ASSIGNMENT:
Retype the full set of data, character for character.

══ MATERIAL SHOWN

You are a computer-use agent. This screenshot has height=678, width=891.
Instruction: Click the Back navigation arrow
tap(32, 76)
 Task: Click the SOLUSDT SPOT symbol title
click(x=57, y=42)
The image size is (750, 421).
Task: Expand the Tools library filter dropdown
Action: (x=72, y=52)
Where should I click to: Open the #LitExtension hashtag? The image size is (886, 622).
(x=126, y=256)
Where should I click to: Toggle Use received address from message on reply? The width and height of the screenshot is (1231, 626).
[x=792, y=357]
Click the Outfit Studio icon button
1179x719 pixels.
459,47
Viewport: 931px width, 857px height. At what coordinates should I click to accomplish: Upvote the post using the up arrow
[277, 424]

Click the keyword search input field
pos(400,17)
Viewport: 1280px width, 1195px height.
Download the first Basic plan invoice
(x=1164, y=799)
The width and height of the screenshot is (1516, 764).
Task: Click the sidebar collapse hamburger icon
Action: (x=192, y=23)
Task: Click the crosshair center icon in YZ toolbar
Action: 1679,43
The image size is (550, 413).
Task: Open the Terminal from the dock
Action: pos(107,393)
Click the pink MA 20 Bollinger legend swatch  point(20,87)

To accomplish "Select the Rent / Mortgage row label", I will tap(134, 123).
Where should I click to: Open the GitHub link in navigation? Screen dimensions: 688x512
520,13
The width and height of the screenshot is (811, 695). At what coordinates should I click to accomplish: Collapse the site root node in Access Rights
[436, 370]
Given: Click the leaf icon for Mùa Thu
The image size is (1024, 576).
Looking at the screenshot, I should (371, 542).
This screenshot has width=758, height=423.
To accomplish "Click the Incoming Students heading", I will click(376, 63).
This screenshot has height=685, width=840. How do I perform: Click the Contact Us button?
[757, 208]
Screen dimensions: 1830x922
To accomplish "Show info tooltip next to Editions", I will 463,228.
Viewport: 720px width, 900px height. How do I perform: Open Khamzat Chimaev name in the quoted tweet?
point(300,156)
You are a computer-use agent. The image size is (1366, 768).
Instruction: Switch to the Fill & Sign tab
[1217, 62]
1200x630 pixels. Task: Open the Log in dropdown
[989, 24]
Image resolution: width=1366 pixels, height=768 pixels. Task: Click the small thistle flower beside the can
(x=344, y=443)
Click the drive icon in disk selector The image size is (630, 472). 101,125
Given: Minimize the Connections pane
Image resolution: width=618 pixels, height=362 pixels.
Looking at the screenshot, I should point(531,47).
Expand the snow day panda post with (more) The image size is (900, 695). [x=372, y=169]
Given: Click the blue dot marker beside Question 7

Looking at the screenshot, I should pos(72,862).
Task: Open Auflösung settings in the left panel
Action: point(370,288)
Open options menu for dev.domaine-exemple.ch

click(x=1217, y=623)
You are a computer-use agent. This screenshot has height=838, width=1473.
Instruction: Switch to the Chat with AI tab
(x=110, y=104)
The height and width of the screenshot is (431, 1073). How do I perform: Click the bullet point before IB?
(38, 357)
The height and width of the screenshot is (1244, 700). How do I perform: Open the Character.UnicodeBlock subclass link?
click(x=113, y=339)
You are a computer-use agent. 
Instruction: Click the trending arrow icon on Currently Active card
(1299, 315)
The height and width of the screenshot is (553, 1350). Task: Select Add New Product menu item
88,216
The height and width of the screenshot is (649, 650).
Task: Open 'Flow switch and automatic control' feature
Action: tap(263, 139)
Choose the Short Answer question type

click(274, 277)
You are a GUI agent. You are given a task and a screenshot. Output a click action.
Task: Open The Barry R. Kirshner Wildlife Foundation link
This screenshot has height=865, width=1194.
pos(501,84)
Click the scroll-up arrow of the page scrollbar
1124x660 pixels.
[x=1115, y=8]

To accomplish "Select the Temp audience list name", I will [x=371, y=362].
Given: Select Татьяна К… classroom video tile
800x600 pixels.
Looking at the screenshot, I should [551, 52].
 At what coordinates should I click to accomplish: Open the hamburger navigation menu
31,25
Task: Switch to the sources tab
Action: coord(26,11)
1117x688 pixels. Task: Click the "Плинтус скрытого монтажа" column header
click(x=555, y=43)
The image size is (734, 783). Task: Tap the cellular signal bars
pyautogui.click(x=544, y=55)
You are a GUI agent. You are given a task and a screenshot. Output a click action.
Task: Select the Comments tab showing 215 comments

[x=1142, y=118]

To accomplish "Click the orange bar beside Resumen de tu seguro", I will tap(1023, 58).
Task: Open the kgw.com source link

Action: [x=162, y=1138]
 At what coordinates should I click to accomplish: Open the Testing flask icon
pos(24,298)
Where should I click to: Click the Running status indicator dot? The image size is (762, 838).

════

ANSWER BOX:
You are a computer-use agent. This screenshot has height=678, width=891.
Instruction: Click the Back navigation arrow
tap(32, 76)
 Task: Click the SOLUSDT SPOT symbol title
click(x=57, y=42)
The image size is (750, 421).
Task: Expand the Tools library filter dropdown
Action: (x=72, y=52)
Where should I click to: Open the #LitExtension hashtag? The image size is (886, 622).
(x=126, y=256)
Where should I click to: Toggle Use received address from message on reply? The width and height of the screenshot is (1231, 626).
[x=792, y=357]
Click the Outfit Studio icon button
1179x719 pixels.
459,47
Viewport: 931px width, 857px height. At what coordinates should I click to accomplish: Upvote the post using the up arrow
[277, 424]

Click the keyword search input field
pos(400,17)
Viewport: 1280px width, 1195px height.
Download the first Basic plan invoice
(x=1164, y=799)
The width and height of the screenshot is (1516, 764).
Task: Click the sidebar collapse hamburger icon
Action: (x=192, y=23)
Task: Click the crosshair center icon in YZ toolbar
Action: 1679,43
The image size is (550, 413).
Task: Open the Terminal from the dock
Action: pos(107,393)
Click the pink MA 20 Bollinger legend swatch  point(20,87)

To accomplish "Select the Rent / Mortgage row label", I will tap(134, 123).
Where should I click to: Open the GitHub link in navigation? Screen dimensions: 688x512
520,13
The width and height of the screenshot is (811, 695). At what coordinates should I click to accomplish: Collapse the site root node in Access Rights
[436, 370]
Given: Click the leaf icon for Mùa Thu
The image size is (1024, 576).
Looking at the screenshot, I should (371, 542).
This screenshot has width=758, height=423.
To accomplish "Click the Incoming Students heading", I will click(376, 63).
This screenshot has height=685, width=840. How do I perform: Click the Contact Us button?
[757, 208]
Screen dimensions: 1830x922
To accomplish "Show info tooltip next to Editions", I will 463,228.
Viewport: 720px width, 900px height. How do I perform: Open Khamzat Chimaev name in the quoted tweet?
point(300,156)
You are a computer-use agent. The image size is (1366, 768).
Instruction: Switch to the Fill & Sign tab
[1217, 62]
1200x630 pixels. Task: Open the Log in dropdown
[989, 24]
Image resolution: width=1366 pixels, height=768 pixels. Task: Click the small thistle flower beside the can
(x=344, y=443)
Click the drive icon in disk selector The image size is (630, 472). 101,125
Given: Minimize the Connections pane
Image resolution: width=618 pixels, height=362 pixels.
Looking at the screenshot, I should point(531,47).
Expand the snow day panda post with (more) The image size is (900, 695). [x=372, y=169]
Given: Click the blue dot marker beside Question 7

Looking at the screenshot, I should pos(72,862).
Task: Open Auflösung settings in the left panel
Action: point(370,288)
Open options menu for dev.domaine-exemple.ch

click(x=1217, y=623)
You are a computer-use agent. This screenshot has height=838, width=1473.
Instruction: Switch to the Chat with AI tab
(x=110, y=104)
The height and width of the screenshot is (431, 1073). How do I perform: Click the bullet point before IB?
(38, 357)
The height and width of the screenshot is (1244, 700). How do I perform: Open the Character.UnicodeBlock subclass link?
click(x=113, y=339)
You are a computer-use agent. 
Instruction: Click the trending arrow icon on Currently Active card
(1299, 315)
The height and width of the screenshot is (553, 1350). Task: Select Add New Product menu item
88,216
The height and width of the screenshot is (649, 650).
Task: Open 'Flow switch and automatic control' feature
Action: tap(263, 139)
Choose the Short Answer question type

click(274, 277)
You are a GUI agent. You are given a task and a screenshot. Output a click action.
Task: Open The Barry R. Kirshner Wildlife Foundation link
This screenshot has height=865, width=1194.
pos(501,84)
Click the scroll-up arrow of the page scrollbar
1124x660 pixels.
[x=1115, y=8]

To accomplish "Select the Temp audience list name", I will [x=371, y=362].
Given: Select Татьяна К… classroom video tile
800x600 pixels.
Looking at the screenshot, I should [551, 52].
 At what coordinates should I click to accomplish: Open the hamburger navigation menu
31,25
Task: Switch to the sources tab
Action: coord(26,11)
1117x688 pixels. Task: Click the "Плинтус скрытого монтажа" column header
click(x=555, y=43)
The image size is (734, 783). Task: Tap the cellular signal bars
pyautogui.click(x=544, y=55)
You are a GUI agent. You are given a task and a screenshot. Output a click action.
Task: Select the Comments tab showing 215 comments

[x=1142, y=118]

To accomplish "Click the orange bar beside Resumen de tu seguro", I will tap(1023, 58).
Task: Open the kgw.com source link

Action: [x=162, y=1138]
 At what coordinates should I click to accomplish: Open the Testing flask icon
pos(24,298)
Where should I click to: Click the Running status indicator dot? The image size is (762, 838).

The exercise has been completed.